§ **Action item**
Write out all records as given; omit images.

_ _ _

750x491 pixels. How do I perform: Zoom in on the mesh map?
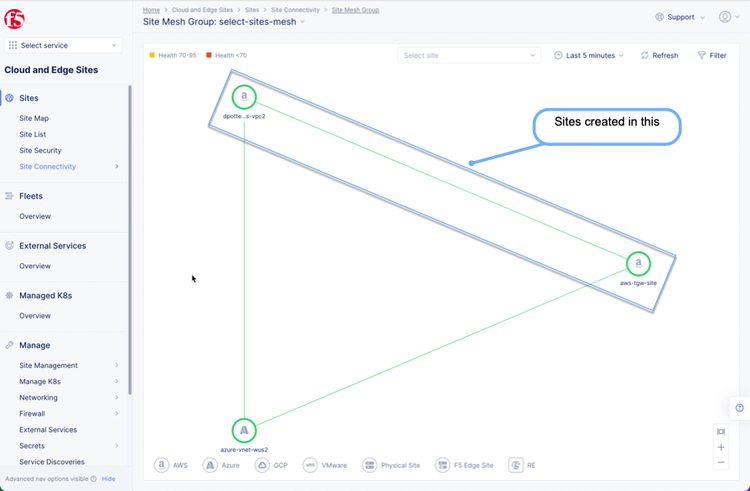click(x=721, y=447)
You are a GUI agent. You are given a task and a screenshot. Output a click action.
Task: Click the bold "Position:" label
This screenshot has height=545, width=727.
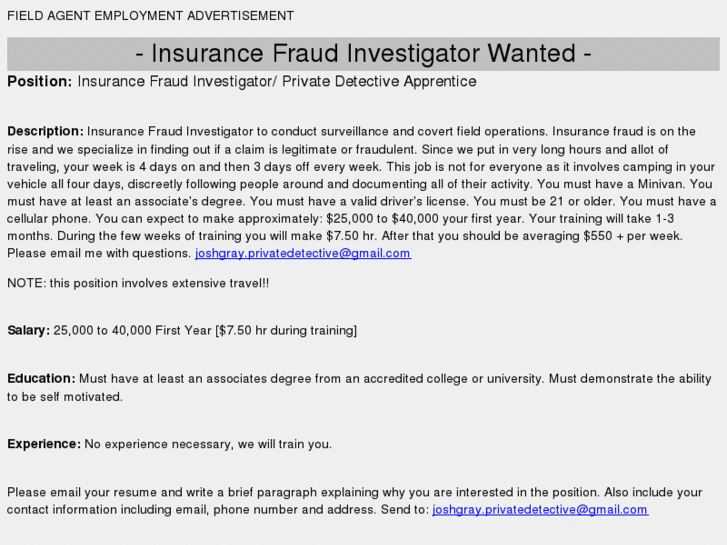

_ _ _

§ **Answer for the task**
750x491 pixels. How do I perform: Zoom in on the mesh map?
click(x=721, y=447)
You are a GUI agent. You are given a task and a screenshot. Output a click action.
Task: Click the bold "Position:" label
This screenshot has height=545, width=727.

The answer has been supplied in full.